Metuchen, New Jersey USA
Editor's Note: The following story could be potentially triggering for those who have experienced suicidal ideations. You can contact the Crisis Text Line by texting “HOME” to 741741.
"Anxiety and depression have been mental illnesses that run in my family for generations, so I was always predisposed to their symptoms and eventual diagnoses. When I was thirteen years old, my dad suffered a traumatic car accident and simultaneous seizure that required an airlift to the nearest hospital in which he was quickly put into a medically-induced coma.
Being that my brother and I were young, my mom decided not to tell us about the accident until she was sure of any news, whether it be bad or good. My grandparents came for a surprise visit' while my mom went to see my dad in the hospital. I was finally informed about what happened a few days later, and that thankfully my dad was going to be okay. The only thing I concretely remember is my dad coming home from the hospital with a walker, and temporarily having no awareness of his surroundings, including his children.
I was effectively traumatized by the entire array of events, and felt betrayed by my mom for not telling us what had happened. For the next few months, I was suffering panic attacks and believing that any time my parents left the house, they would die and never return. I was admitting ridiculous 'secrets' such as, 'I ate a cookie before dinner 2 months ago!' because I was terrified that I would face immense guilt about anything if one or both of them died. I could not be left alone, as my panic attacks would become overwhelmingly unbearable.
At this time, I began to develop such anxiety and fear that I started having suicidal thoughts so that the pain would end. I once admitted to my mom, 'Sometimes I think about jumping in front of a moving car.' Immediately, she responded with 'You don’t really mean that, do you?' and I was completely shut down.
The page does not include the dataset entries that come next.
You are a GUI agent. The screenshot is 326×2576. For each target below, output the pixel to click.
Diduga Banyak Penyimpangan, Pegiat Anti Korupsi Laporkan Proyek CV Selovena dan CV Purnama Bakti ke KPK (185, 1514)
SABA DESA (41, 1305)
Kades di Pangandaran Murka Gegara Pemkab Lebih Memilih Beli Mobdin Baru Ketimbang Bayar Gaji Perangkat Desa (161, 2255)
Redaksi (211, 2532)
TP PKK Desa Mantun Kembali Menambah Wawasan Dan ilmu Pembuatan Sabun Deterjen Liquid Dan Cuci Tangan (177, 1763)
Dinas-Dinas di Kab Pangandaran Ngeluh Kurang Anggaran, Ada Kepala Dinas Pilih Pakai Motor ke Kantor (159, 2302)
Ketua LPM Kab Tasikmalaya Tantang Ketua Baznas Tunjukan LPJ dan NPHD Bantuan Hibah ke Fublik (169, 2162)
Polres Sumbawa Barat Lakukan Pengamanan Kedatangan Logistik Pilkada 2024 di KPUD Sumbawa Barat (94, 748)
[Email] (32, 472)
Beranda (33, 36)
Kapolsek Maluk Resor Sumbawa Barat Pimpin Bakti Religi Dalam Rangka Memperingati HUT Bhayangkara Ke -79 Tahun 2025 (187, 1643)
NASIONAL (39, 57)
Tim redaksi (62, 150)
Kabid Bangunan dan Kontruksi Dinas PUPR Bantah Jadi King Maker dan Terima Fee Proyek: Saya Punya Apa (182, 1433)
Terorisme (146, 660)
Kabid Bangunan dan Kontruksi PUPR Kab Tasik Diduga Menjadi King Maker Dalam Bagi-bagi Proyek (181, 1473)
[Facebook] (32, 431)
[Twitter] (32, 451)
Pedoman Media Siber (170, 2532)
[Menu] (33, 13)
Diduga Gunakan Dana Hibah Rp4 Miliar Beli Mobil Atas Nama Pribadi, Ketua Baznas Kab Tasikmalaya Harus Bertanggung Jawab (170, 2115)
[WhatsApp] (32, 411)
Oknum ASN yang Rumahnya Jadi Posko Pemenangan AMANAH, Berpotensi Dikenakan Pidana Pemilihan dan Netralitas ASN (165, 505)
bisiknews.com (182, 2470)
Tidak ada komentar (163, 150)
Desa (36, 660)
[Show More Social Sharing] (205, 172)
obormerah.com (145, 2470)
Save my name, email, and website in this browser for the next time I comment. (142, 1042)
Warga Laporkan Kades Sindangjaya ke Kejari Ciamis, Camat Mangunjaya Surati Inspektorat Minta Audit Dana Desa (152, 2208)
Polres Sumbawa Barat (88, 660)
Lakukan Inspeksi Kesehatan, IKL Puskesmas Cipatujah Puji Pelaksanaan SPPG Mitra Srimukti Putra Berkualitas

Not until I was eighteen did I ever revisit feelings of adverse mental health with my parents, because I knew that they would be dismissed.
Eventually, the anxiety and fear subsided as I began high school, but my predisposition to anxiety and depression had taken root at this point. I began to have severe bouts of depression, complete with nightly panic attacks, usually every night for a few years straight, that involved unbearable headaches, intense sadness and crying, self-harm in the form of cutting, and thoughts of suicide.
I developed a plan in my head. I was terrified and in so much emotional pain, and I felt completely alone. I honestly, truly thought that if I died, no one would care. Bullying at school didn’t help the situation. I looked for an outlet in sports, specifically basketball, but intense performance anxiety prevented me from reaching my full potential.
When I was eighteen, I finally decided that this was enough pain; I needed to tell somebody. In tears, I showed my parents my wrists, and, like I predicted, they acted with anger instead of compassion and empathy. This moment helped define such a strong will in me to advocate against the stigma of mental health in my future. I was immediately prescribed medication from the family doctor, not even taken to a therapist, and luckily, the first medication we tried worked. I have been on it for seven years, and have no plans to stop any time soon.
I knew at age fourteen that I wanted to study mental health in college. I decided to pursue a counseling degree when I was nineteen and began looking at graduate schools. Throwing myself into this field has been the best adventure I’ve ever been on, and I know it’s what I’m meant to do. I’m good at my job; I know how important it is to be a support for someone who has none. I wish I had had the same support during my suffering.
Additionally, it’s not to say that symptoms are completely gone due to my medication; they come and go quite often and I will suffer a panic attack once every few months. The difference now is that I understand myself, the disorders, the stigma, and the coping mechanisms to combat the symptoms. I’m so incredibly proud to identify as a woman with mental illness, and I look forward to raising awareness about mental health and decreasing the stigma surrounding it in the future."